Design: Decision model.
Data Sources: Accuracy and complications of diagnostic tests were estimated by using meta-analysis and literature review. Modeled survival was based on data from a large tumor registry. Cost estimates were derived from Medicare reimbursement and other sources.
Target Population: All adult patients with a new, noncalcified pulmonary nodule seen on chest radiograph.
Time Horizon: Patient lifetime.
Intervention: 40 clinically plausible combinations of 5 diagnostic interventions, including computed tomography, FDG-PET, transthoracic needle biopsy, surgery, and watchful waiting.
Outcome Measures: Costs, quality-adjusted life-years (QALYs), and incremental cost-effectiveness ratios.

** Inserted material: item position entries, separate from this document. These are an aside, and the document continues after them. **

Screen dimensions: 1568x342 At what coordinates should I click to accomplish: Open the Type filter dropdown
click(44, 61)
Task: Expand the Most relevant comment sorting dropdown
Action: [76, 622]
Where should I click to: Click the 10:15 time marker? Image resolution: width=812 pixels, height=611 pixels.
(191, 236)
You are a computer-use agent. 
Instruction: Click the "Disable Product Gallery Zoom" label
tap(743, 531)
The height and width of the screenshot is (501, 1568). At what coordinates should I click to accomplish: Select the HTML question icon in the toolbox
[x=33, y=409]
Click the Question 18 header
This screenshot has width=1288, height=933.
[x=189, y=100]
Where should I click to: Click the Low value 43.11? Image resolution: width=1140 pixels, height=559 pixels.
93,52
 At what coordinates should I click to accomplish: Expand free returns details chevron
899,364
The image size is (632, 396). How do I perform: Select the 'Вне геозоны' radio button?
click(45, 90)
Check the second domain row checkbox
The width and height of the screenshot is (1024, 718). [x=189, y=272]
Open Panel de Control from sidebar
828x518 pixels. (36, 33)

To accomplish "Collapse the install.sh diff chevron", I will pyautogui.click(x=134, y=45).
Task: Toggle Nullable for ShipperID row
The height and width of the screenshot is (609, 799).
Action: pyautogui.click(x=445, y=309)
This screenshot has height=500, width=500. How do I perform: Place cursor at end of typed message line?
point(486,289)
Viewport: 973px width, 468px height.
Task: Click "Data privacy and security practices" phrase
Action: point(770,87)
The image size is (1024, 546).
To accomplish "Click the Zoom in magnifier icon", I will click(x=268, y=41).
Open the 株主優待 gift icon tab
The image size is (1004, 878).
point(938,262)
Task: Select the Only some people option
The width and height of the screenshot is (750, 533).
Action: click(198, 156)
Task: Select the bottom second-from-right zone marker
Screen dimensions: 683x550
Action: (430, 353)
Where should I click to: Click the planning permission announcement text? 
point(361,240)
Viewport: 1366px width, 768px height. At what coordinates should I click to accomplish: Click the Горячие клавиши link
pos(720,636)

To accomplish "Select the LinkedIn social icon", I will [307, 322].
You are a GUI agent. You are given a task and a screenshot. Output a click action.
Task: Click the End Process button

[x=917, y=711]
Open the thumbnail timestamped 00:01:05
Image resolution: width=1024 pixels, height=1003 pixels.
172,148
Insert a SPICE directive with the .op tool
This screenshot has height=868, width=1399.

Results of Base-Case Analysis: The cost-effectiveness of strategies depended critically on the pretest probability of malignancy. For patients with low pretest probability (26%), strategies that used FDG-PET selectively when computed tomography results were possibly malignant cost as little as $20 000 per QALY gained. For patients with high pretest probability (79%), strategies that used FDG-PET selectively when computed tomography results were benign cost as little as $16 000 per QALY gained. For patients with intermediate pretest probability (55%), FDG-PET strategies cost more than $220 000 per QALY gained because they were more costly but only marginally more effective than computed tomography-based strategies.
Results of Sensitivity Analysis: The choice of strategy also depended on the risk for surgical complications, the probability of nondiagnostic needle biopsy, the sensitivity of computed tomography, and patient preferences for time spent in watchful waiting. In probabilistic sensitivity analysis, FDG-PET strategies were cost saving or cost less than $100 000 per QALY gained in 76.7%, 24.4%, and 99.9% of computer simulations for patients with low, intermediate, and high pretest probability, respectively.
Conclusions: FDG-PET should be used selectively when pretest probability and computed tomography findings are discordant or in patients with intermediate pretest probability who are at high risk for surgical complications. In most other circumstances, computed tomography-based strategies result in similar quality-adjusted life-years and lower costs.